Os outros o contemplavam admirados. Viam-no falar sobejante, ainda que não compreendessem o sentido da negativa.
O ambiente glacial daquela zona repercutiu com um berro vibrante e formidável. Era um canguçu atraído, quem sabe, pela fome ou pela iluminação da mata. Eles entreolharam-se.
- Má visita, patrícios.
Uma centelha fugiu dos olhos do vaqueano.
- Quem ousa matá-lo? - perguntou.
Ninguém tugiu.
Até o negro lanceiro se envolveu mais cautelosamente em seu bichará de mostardas.

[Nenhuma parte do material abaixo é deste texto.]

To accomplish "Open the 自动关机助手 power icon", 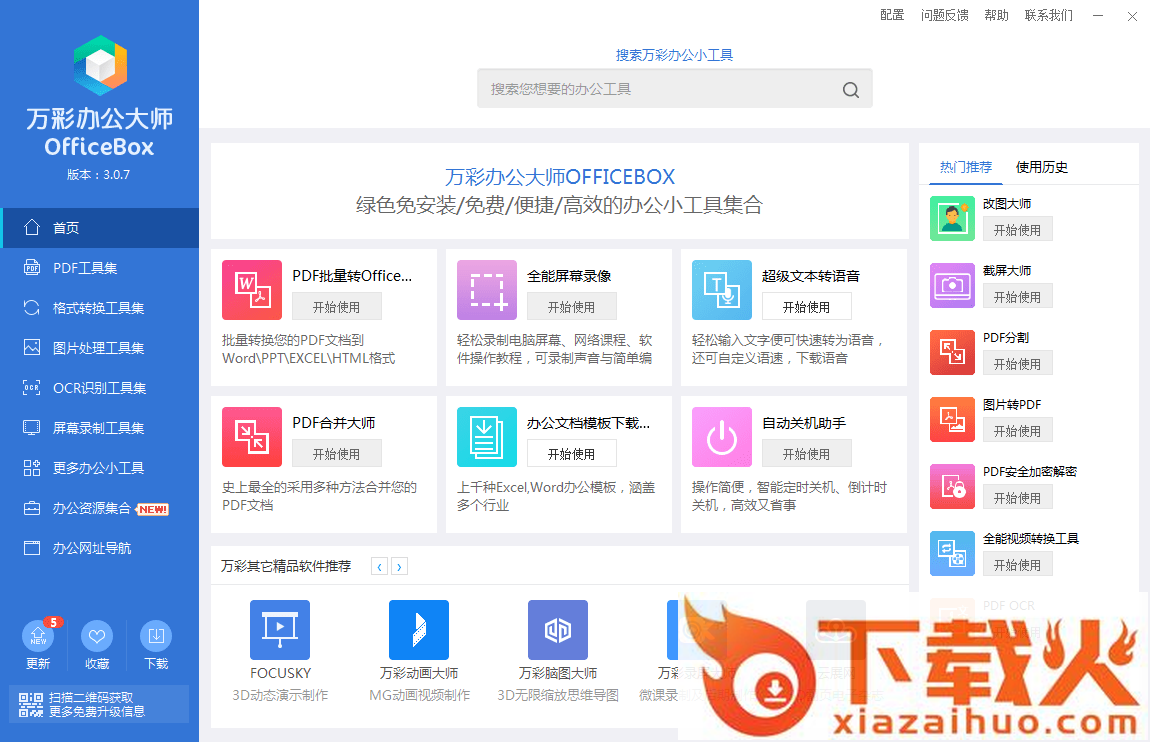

Ele sorriu com o lábio crispado de insânia. A propósito chegava com dois cães um caboclo de origem charrua, chamado vulgarmente: o Manuelzinho.
- Saíra a tentar a caça.
- Eu iria - disse o índio - se a onça nos desse ao menos um bom matambre.
- Irei só, Manuelzinho, dá-me os cachorros.
- Só, não - acudiram todos. - Vamos acompanhar-te.
- E a ordem do general?
- A fome é lei. Nós havemos de conchavar sem pinotaços.
- Pois bem, prometo que, morta a onça, irei buscar bons assados.
Avençal paupou a faca revesada na guaiaca, tirou-a da bainha e experimentou o fio na palma da mão. Guardando-a, foi junto aos arreios e tomou as bolas de pedra retovadas de pele de lagarto. Estirou os fiéis, reviou-os e viu-os firmes. Para complemento dos preparos, desenfiou o poncho e atou-o à cinta à guisa de chiripá.
Os outros armados de espingardas, pistolões e lanças, o seguiram.
O que é admirável é que tais homens tinham queixas para tudo, menos para o tempo terrível e ao qual pareciam sobranceiros. Falavam de quaisquer outros incidentes, menos, porém, do frio intenso que cortava.